*JOB*:
Reproduce the error-handling discussion below word for word, everything from "There is another" down to "method was okay.".

*TEXT PASSAGE*:
There is another issue: your error handling can be done non-locally. You can have code that throws deep in your stack, and you don't have to write code to marshal that error to the handler. That's one way where error-handling with tables ends up being more compact (and therefore, optimistically faster) than the push/pop style.
Oh yeah, you are correct on all counts, I didn't mean to imply that I thought the push/pop method was okay.
In some bizarro app where exceptions were thrown more often than not, it might be good, but in the normal case where exceptions are very very rare, the data driven method is clearly better.
So IMO it's a good thing they've done to build that style it into x64.
"That is, it's close to the necessary amount of code and time that you have to commit if you actually want to catch all errors and be able to handle them. The way we write more efficient code is simply by not catching all errors (or not being able to continue or shut down cleanly from them). That is we decide that certain types of errors will just crash the app."
I disagree.
"Cleanup stack"-based unwinding incurs a cost on every single function, which means it's equivalent to checking for error conditions in every single function. That is a very bad way of implementing error handling; a method that works much better is to just remember that an error occurred, but substitute
valid data as soon as possible.
That is, separate "tactical" error handling (which just needs to make sure your program ends up in a safe and consistent state) from "strategical" error handling (which is usually at a pretty high level in an app and might involve user interaction), and try to keep most intermediate layers unaware of both.
I consider this good practice in general, not least because immediately escalating error conditions not only makes for hard to understand control flow, but also a bad user experience. Take broken P4 connections, copies of large directories, things like that. Asking me on every single problem is just poor design, but it reflects the underlying model of the application reacting to every error code. Unless there's no way you can sensibly go on, just make a list of things that went wrong and show it to me at the end. That's not just a better user experience, it also tends to be quite easy if it's designed in from the beginning.

*DATA*:
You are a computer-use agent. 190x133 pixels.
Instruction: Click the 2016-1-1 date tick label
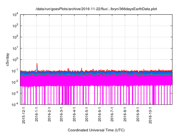coord(37,114)
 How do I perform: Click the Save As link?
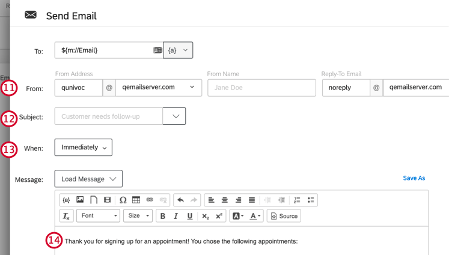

*ANSWER TO THE PROBLEM*:
There is another issue: your error handling can be done non-locally. You can have code that throws deep in your stack, and you don't have to write code to marshal that error to the handler. That's one way where error-handling with tables ends up being more compact (and therefore, optimistically faster) than the push/pop style.
Oh yeah, you are correct on all counts, I didn't mean to imply that I thought the push/pop method was okay.